Transferred Property is not a USRPI

Generally, if the property that is disposed of by a transferor is not considered a USRPI, no withholding is required under Section 1445(a). However, when the property that is disposed of is stock in a domestic corporation, the transferor must certify that the domestic corporation is not considered a USRPHC. To do so, the domestic corporation must issue a statement stating it has not been a USRPHC during the FIRPTA Period, or that it has cleansed its USRPHC status under Section 897(c)(1)(B). Under the cleansing rule, if a domestic corporation does not hold any USRPIs on the date of disposition, has disposed all of its USRPIs held at any time during the FIRPTA Period in transactions where the full amount of gain (if any) was recognized, and it was not a regulated investment company or real estate investment trust at any time during the FIRPTA Period, then the domestic corporation will cease to be treated as a USRPHC.


Nonrecognition Transactions

One of the most important exceptions to FIRPTA withholding is the exception for certain nonrecognition transactions. Under Treas. Reg. §1.445-2(d)(2), a transferee is not required to withhold on the transfer of a USRPI if:

  • The transferor notifies the transferee that it is not required to recognize any gain or loss on the disposition of the USRPI by reason of a nonrecognition provision of the code; and
  • The transferee mails a copy of the transferor’s notice along with a cover letter setting forth the name, address, and tax identification number of the transferee to the Internal Revenue Service within 20 days after the transfer of the USRPI.

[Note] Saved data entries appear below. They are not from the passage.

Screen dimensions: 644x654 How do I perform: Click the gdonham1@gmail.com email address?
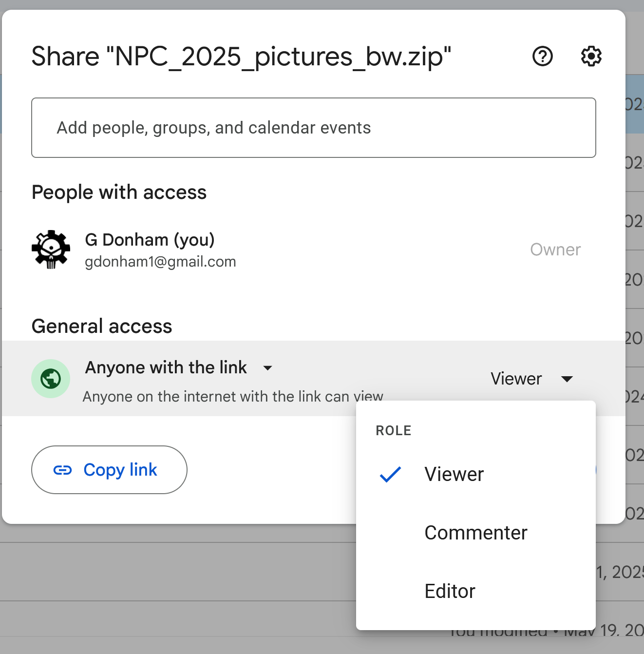click(160, 262)
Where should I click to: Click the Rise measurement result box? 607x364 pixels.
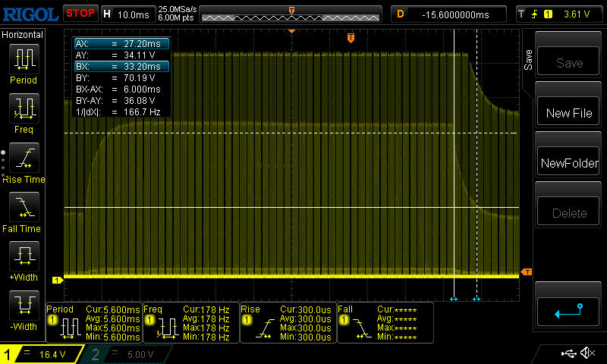click(x=287, y=323)
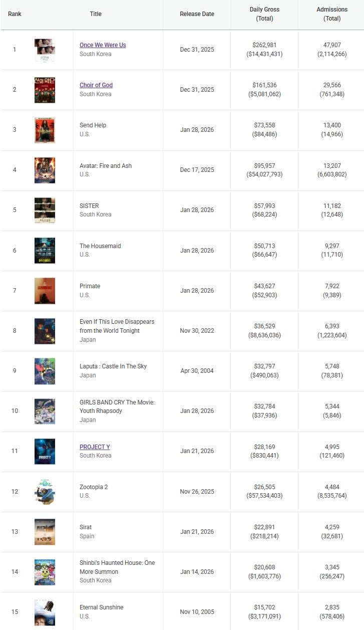This screenshot has height=630, width=364.
Task: Open the Zootopia 2 poster image
Action: point(45,492)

A nonrecognition provision is defined in Treas. Reg. §1.1445-2(d)(2)(i)(B) as any provision of the Internal Revenue Code for not recognizing gain or loss on a transaction (such as Sections 351, 368 and others). The transferor notice requires that the transferor certify the following under penalties of perjury:

  • The disposition is a nonrecognition transaction.
  • The name, identifying number and home address of the transferor submitting the notice.
  • The transferor is not required to recognize any gain or loss on the transaction.
  • A description of the transfer.
  • A summary of the law and facts supporting the claim that the transfer is subject to nonrecognition treatment.

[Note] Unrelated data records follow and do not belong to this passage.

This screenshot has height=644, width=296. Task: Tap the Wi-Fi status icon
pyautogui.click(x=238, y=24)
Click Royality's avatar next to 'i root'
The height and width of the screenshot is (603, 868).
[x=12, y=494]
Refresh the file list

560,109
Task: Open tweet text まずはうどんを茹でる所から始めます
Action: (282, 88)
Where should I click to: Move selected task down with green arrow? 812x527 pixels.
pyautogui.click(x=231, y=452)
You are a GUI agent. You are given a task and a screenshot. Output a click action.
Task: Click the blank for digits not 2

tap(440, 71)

The nonrecognition exception to the FIRPTA withholding rules does not apply if the transferor only qualifies for nonrecognition treatment with respect to part, but not all, of the gain realized on the disposition or if the transferee knows or has reason to know the transferor is not entitled to nonrecognition treatment on the disposition.

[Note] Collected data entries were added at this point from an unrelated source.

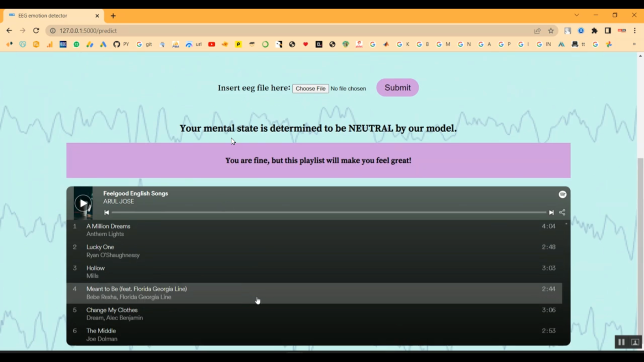This screenshot has height=362, width=644.
Task: Click the browser extensions puzzle icon
Action: click(x=595, y=30)
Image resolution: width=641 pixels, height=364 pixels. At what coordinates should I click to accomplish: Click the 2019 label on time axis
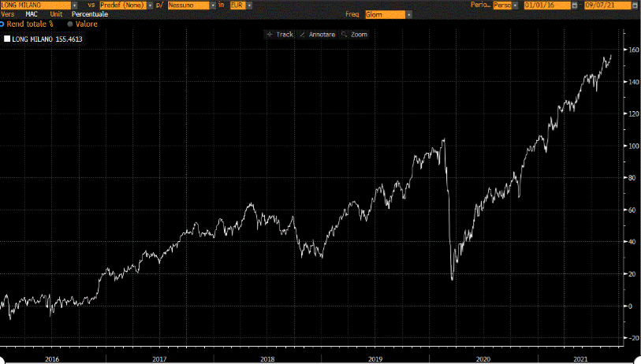coord(375,358)
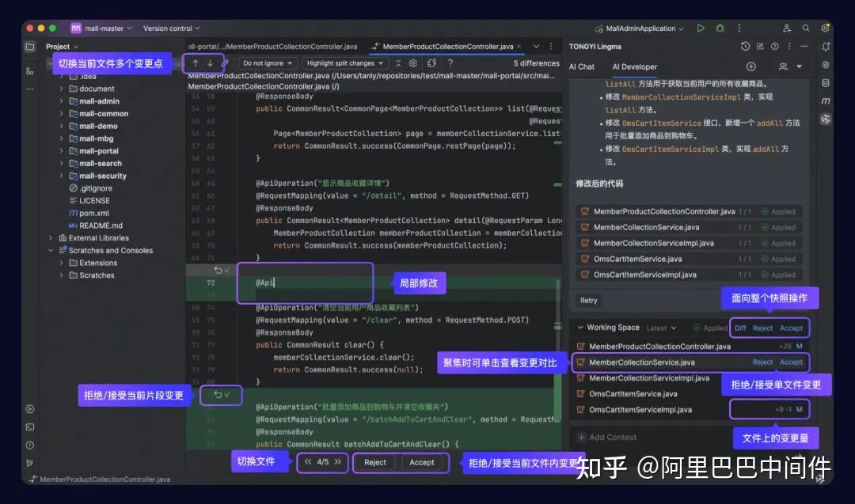Click the Retry button

[x=588, y=300]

It is important to note that Section 897(e) and the applicable regulations provide exceptions to the general nonrecognition provisions that would apply to transfers of USRPIs pursuant to certain types of nonrecognition transactions, such as but not limited to Section 351, Section 368 and Section 332, unless additional requirements are met. The transferor would need to consider the Section 897(e) rules as well before being able to provide the certification noted above that the disposition qualifies as a nonrecognition transaction.



Overall, the FIRPTA withholding rules have a pervasive impact on inbound investments in U.S. real property. When a foreign corporation or nonresident alien individual disposes of its U.S. real property or a U.S. corporation, it is important to look at the potential application of the FIRPTA rules and any available exceptions with respect to the transaction.

Additionally, all filing requirements to document an exception to FIRPTA must be satisfied to establish the right to such an exemption. The filing requirements usually need to be met on a contemporaneous basis and not with the applicable tax return, and thus require attention by the parties as part of the planning for any USRPI disposition event.